Task requirements — Here is a block of entries. Write out its lines exactly, from the first through the one containing "Given: Click the 6218.91".

(Records drawn from a dataset)

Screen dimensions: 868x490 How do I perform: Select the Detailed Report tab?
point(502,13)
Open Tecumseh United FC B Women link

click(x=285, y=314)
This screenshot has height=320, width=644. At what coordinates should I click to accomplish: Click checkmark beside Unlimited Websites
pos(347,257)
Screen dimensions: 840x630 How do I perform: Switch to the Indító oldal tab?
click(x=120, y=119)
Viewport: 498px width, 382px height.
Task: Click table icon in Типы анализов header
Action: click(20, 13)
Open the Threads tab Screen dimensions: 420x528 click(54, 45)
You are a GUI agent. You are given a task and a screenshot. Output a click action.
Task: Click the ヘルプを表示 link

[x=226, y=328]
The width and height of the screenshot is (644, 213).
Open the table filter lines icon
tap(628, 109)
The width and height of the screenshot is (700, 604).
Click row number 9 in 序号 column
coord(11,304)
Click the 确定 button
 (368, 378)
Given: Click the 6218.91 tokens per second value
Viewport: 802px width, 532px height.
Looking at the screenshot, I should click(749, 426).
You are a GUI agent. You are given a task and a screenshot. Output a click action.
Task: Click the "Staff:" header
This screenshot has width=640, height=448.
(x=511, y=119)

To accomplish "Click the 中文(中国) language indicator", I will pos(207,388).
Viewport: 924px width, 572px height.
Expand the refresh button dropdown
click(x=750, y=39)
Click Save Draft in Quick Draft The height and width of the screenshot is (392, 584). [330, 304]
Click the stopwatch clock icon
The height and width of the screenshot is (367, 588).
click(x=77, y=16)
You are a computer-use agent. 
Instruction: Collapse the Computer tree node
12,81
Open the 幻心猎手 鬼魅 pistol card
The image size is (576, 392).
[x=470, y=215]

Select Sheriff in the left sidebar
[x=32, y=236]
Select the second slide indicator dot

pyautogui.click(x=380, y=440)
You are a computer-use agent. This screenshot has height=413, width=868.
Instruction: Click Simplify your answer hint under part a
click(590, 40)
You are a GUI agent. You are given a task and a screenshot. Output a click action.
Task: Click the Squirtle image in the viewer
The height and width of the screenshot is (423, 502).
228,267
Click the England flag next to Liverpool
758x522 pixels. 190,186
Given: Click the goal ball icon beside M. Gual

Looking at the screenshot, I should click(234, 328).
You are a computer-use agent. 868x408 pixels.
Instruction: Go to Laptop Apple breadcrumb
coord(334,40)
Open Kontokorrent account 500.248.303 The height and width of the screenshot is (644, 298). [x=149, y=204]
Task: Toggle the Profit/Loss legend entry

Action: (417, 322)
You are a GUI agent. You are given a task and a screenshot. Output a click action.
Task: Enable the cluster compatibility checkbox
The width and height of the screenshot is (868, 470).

Problem solution —
Screen dimensions: 868x490 How do I perform: Select the Detailed Report tab?
point(502,13)
Open Tecumseh United FC B Women link

click(x=285, y=314)
This screenshot has height=320, width=644. At what coordinates should I click to accomplish: Click checkmark beside Unlimited Websites
pos(347,257)
Screen dimensions: 840x630 How do I perform: Switch to the Indító oldal tab?
click(x=120, y=119)
Viewport: 498px width, 382px height.
Task: Click table icon in Типы анализов header
Action: click(20, 13)
Open the Threads tab Screen dimensions: 420x528 click(54, 45)
You are a GUI agent. You are given a task and a screenshot. Output a click action.
Task: Click the ヘルプを表示 link

[x=226, y=328]
The width and height of the screenshot is (644, 213).
Open the table filter lines icon
tap(628, 109)
The width and height of the screenshot is (700, 604).
Click row number 9 in 序号 column
coord(11,304)
Click the 确定 button
 (368, 378)
Given: Click the 6218.91 tokens per second value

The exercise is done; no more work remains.